#### Description of the task:
Only the lines from the first line of the records through the line containing "Screen dimensions: 1568x482" belong in the answer. Copy them exactly.

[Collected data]
——————

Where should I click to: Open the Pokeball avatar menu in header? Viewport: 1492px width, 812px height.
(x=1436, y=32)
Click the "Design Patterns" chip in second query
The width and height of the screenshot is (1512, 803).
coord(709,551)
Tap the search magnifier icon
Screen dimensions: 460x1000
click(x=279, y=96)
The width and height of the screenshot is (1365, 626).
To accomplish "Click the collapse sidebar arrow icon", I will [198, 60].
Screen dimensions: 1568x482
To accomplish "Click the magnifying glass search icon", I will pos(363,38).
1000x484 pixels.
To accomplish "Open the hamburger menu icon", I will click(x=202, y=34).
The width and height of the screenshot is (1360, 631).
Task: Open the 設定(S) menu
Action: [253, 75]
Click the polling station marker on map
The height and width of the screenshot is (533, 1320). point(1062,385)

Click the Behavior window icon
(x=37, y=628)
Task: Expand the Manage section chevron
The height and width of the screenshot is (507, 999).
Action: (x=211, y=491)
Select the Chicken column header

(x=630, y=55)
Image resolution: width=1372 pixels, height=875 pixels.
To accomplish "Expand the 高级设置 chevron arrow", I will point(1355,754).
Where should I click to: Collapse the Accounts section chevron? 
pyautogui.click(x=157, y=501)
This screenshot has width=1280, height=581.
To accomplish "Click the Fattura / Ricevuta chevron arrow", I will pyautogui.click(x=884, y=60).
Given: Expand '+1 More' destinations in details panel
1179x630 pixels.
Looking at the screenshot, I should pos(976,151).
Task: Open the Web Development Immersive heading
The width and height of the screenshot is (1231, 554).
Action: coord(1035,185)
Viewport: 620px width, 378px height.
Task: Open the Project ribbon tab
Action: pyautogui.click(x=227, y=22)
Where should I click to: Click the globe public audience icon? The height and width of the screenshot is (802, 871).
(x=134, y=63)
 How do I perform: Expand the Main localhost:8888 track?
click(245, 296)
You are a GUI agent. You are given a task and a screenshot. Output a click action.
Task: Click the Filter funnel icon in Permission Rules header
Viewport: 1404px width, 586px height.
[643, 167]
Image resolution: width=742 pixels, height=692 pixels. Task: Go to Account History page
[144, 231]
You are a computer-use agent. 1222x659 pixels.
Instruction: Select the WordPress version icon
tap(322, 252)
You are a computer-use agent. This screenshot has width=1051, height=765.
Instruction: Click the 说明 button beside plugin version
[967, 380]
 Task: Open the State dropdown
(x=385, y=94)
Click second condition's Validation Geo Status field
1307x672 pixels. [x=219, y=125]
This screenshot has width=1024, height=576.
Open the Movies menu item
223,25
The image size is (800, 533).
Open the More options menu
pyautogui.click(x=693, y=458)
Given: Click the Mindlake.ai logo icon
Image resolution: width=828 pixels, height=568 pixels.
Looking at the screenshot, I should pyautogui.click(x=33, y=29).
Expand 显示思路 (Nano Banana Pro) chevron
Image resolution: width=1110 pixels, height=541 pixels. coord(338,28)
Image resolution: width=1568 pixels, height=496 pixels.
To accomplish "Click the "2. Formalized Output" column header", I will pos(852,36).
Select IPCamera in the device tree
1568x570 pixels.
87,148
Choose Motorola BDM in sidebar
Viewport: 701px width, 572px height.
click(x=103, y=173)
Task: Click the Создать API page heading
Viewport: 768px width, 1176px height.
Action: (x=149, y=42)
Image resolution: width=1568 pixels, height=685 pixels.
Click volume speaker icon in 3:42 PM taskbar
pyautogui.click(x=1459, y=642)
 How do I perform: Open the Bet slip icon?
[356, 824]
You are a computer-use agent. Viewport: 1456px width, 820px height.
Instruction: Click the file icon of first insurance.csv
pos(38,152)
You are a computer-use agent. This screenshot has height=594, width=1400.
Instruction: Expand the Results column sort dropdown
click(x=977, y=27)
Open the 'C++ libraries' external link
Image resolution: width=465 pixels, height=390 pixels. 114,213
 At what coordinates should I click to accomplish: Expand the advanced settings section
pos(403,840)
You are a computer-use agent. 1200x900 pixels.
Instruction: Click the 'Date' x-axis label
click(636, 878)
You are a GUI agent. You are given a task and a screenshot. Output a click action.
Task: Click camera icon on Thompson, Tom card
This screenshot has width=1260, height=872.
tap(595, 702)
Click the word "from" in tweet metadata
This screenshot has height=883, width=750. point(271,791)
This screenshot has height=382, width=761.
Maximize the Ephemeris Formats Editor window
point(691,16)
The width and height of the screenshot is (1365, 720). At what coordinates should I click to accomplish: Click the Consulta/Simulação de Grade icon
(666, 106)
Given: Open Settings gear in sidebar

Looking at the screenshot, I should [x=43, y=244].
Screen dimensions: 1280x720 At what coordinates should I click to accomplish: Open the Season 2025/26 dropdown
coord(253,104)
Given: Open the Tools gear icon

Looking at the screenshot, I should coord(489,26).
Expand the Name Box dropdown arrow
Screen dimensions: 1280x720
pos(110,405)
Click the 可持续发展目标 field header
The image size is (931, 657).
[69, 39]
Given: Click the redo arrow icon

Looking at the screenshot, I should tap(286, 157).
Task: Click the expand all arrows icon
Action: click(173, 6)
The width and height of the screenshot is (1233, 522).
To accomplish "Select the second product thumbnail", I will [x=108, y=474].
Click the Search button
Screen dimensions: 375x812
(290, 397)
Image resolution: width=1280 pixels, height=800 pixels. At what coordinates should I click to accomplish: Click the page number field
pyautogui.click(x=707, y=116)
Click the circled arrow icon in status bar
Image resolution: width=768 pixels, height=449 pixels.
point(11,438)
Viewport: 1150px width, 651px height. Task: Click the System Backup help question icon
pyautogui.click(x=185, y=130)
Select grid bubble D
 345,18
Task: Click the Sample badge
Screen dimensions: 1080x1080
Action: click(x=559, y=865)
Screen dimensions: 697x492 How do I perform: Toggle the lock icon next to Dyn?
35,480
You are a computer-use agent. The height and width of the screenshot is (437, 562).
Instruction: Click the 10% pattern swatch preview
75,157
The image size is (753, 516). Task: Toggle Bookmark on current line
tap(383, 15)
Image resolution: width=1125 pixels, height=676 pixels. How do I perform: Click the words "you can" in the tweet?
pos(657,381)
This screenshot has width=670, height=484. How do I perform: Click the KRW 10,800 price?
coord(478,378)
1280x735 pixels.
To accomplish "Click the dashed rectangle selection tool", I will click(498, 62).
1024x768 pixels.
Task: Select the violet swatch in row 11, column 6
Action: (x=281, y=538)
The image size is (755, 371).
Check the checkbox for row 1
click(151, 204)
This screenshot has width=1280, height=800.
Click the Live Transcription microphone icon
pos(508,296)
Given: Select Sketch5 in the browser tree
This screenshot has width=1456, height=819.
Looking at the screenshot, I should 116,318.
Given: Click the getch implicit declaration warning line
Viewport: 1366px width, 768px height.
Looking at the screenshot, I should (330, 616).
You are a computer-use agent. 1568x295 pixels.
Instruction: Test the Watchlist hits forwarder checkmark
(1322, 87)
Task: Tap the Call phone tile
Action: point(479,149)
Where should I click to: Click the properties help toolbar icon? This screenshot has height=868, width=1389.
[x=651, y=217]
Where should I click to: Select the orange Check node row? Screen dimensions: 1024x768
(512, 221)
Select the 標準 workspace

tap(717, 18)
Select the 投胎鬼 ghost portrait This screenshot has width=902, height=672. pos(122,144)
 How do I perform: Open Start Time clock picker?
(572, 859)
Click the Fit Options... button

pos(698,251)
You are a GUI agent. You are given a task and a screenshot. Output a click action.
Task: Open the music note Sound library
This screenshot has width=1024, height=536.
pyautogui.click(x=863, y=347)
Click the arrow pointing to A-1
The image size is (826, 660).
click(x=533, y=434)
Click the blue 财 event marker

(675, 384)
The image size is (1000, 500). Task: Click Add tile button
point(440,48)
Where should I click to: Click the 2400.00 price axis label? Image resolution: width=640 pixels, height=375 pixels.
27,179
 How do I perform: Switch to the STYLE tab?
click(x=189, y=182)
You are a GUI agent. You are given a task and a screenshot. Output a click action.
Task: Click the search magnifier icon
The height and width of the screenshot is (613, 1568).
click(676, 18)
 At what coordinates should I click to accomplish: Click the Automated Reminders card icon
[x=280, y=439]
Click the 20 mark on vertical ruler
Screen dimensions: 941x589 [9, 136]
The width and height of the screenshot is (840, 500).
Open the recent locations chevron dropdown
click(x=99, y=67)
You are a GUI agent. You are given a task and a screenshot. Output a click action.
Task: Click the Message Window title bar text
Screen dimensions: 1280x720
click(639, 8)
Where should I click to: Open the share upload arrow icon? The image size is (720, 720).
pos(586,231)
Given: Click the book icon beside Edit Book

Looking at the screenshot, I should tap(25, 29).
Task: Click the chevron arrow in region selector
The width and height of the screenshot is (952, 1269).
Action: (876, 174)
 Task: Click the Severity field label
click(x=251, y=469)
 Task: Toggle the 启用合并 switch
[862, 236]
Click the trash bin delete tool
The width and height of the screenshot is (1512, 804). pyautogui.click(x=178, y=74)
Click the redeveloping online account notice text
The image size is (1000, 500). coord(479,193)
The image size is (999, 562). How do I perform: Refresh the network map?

——————

#### Expected answer:
Where should I click to: Open the Pokeball avatar menu in header? Viewport: 1492px width, 812px height.
(x=1436, y=32)
Click the "Design Patterns" chip in second query
The width and height of the screenshot is (1512, 803).
coord(709,551)
Tap the search magnifier icon
Screen dimensions: 460x1000
click(x=279, y=96)
The width and height of the screenshot is (1365, 626).
To accomplish "Click the collapse sidebar arrow icon", I will [198, 60].
Screen dimensions: 1568x482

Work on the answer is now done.